## START Selected excerpt

I think it's possible. A rough test case i can think is to create one 
loop device, one process issued BLKRRPART ioctl to re-read partition 
table(this will drop all partitions and recreate again) and another 
process set disk ro then rw. Let them race and check whether ro 
partition was left.

Thanks,

Junxiao.

On 8/5/19 6:22 PM, Dongli Zhang wrote:
> Hi Junxiao,
>
> While this is reported by md, is it possible to reproduce the error on purpose
> with other device (e.g., loop) and add a test to blktests?
>
> Dongli Zhang
>
> On 8/6/19 4:01 AM, Junxiao Bi wrote:
>> When md raid1 was used with imsm metadata, during the boot stage,
>> the raid device will first be set to readonly, then mdmon will set
>> it read-write later. When there were some partitions in this device,
>> the following race would make some partition left ro and fail to mount.

## END Selected excerpt

## [Goal A]
Reproduce the records word for word from their first line through the line containing "click(x=281, y=73)", with both of those lines included.
The text above has no connection to the records that come after it.

## START Task inputs

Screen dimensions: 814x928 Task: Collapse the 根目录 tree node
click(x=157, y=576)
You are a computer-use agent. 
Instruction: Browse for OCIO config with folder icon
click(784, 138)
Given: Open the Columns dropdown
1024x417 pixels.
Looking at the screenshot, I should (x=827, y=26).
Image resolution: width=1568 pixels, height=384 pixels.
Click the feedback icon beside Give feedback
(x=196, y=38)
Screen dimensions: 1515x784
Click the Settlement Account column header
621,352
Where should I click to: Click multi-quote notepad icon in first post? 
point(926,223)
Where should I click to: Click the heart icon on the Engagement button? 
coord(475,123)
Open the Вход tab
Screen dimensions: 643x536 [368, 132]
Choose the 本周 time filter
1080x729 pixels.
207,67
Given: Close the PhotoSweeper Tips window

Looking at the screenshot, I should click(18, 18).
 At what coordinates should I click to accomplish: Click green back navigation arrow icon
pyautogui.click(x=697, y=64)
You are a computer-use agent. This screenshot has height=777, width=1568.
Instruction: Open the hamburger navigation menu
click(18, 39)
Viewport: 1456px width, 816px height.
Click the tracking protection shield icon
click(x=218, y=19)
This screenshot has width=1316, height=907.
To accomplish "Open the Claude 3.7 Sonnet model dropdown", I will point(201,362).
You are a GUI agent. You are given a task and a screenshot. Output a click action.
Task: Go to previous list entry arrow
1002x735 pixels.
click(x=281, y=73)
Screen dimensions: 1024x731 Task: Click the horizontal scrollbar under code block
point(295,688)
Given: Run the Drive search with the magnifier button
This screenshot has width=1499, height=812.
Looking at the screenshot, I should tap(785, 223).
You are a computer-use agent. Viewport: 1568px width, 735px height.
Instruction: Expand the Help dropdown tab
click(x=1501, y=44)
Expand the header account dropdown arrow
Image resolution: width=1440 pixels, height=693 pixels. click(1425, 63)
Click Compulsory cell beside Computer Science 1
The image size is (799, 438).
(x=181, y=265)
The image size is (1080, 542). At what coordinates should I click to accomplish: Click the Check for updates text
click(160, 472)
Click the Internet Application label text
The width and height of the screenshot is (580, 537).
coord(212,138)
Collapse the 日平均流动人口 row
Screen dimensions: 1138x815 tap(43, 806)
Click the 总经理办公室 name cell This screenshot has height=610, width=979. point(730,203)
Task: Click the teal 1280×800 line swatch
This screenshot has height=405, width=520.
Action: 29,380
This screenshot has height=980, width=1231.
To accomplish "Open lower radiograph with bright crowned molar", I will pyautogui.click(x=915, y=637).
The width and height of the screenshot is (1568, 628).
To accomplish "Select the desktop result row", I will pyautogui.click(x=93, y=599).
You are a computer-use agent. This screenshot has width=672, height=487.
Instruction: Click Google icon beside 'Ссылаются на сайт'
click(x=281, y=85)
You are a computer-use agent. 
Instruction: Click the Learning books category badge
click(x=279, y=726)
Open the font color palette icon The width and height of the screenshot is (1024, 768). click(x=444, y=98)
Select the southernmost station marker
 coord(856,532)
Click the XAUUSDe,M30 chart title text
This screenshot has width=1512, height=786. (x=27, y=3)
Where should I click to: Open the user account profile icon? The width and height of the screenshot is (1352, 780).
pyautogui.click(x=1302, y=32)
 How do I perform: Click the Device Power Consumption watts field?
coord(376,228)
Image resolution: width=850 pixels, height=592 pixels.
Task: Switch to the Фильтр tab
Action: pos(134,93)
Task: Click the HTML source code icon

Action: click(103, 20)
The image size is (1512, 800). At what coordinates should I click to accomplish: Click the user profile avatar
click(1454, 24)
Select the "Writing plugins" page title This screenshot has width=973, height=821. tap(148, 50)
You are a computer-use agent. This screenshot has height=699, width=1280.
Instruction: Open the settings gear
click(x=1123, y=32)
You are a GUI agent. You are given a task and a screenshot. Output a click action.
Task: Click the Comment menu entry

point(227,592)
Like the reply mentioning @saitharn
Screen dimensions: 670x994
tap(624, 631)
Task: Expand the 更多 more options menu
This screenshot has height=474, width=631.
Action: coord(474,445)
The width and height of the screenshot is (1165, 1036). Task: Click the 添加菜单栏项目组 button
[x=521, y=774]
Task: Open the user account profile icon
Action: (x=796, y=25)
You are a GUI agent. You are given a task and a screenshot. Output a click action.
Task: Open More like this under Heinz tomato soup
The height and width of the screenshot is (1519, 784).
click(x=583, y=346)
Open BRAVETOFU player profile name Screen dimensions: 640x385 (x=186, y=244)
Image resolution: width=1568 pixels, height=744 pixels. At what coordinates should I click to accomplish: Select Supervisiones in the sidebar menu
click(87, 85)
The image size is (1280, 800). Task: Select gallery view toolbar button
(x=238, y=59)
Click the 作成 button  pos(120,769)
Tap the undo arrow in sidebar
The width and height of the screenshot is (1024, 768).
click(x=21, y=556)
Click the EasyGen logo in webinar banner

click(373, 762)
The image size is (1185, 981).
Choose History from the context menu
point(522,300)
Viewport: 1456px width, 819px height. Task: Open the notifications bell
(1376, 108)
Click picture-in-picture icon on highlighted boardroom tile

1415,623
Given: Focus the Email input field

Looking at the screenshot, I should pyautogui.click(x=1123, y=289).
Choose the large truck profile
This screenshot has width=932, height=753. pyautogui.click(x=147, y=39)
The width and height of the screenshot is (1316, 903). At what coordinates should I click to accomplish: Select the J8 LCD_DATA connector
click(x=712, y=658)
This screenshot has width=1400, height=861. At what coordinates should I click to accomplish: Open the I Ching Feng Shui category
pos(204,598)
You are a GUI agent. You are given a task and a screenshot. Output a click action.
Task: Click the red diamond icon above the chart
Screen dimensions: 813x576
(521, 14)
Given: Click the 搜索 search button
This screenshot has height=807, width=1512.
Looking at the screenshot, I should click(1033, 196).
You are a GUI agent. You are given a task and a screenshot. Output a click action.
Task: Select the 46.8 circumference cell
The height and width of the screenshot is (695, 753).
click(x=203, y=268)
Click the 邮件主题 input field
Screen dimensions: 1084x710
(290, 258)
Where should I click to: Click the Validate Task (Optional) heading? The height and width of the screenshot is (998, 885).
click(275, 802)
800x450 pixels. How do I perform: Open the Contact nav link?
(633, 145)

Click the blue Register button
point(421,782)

## END Task inputs

## [Goal B]
Continue the mailing-list message about the md raid1 partition race after its last sentence.

## [Answer A]
Screen dimensions: 814x928 Task: Collapse the 根目录 tree node
click(x=157, y=576)
You are a computer-use agent. 
Instruction: Browse for OCIO config with folder icon
click(784, 138)
Given: Open the Columns dropdown
1024x417 pixels.
Looking at the screenshot, I should (x=827, y=26).
Image resolution: width=1568 pixels, height=384 pixels.
Click the feedback icon beside Give feedback
(x=196, y=38)
Screen dimensions: 1515x784
Click the Settlement Account column header
621,352
Where should I click to: Click multi-quote notepad icon in first post? 
point(926,223)
Where should I click to: Click the heart icon on the Engagement button? 
coord(475,123)
Open the Вход tab
Screen dimensions: 643x536 [368, 132]
Choose the 本周 time filter
1080x729 pixels.
207,67
Given: Close the PhotoSweeper Tips window

Looking at the screenshot, I should click(18, 18).
 At what coordinates should I click to accomplish: Click green back navigation arrow icon
pyautogui.click(x=697, y=64)
You are a computer-use agent. This screenshot has height=777, width=1568.
Instruction: Open the hamburger navigation menu
click(18, 39)
Viewport: 1456px width, 816px height.
Click the tracking protection shield icon
click(x=218, y=19)
This screenshot has width=1316, height=907.
To accomplish "Open the Claude 3.7 Sonnet model dropdown", I will point(201,362).
You are a GUI agent. You are given a task and a screenshot. Output a click action.
Task: Go to previous list entry arrow
1002x735 pixels.
click(x=281, y=73)

## [Answer B]
>>
>> CPU 1:                                                 CPU 2:
>> add_partition()                                        set_disk_ro() //set disk RW
>>   //disk was RO, so partition set to RO
>>   p->policy = get_disk_ro(disk);
>>                                                          if (disk->part0.policy != flag) {
>>                                                              set_disk_ro_uevent(disk, flag);
>>                                                              // disk set to RW
>>                                                              disk->part0.policy = flag;
>>                                                          }
>>                                                          // set all exit partition to RW
>>                                                          while ((part = disk_part_iter_next(&piter)))
>>                                                              part->policy = flag;
>>   // this part was not yet added, so it was still RO
>>   rcu_assign_pointer(ptbl->part[partno], p);
>>
>> Move RO status setting of partitions after they were added into partition
>> table and introduce a mutex to sync RO status between disk and partitions.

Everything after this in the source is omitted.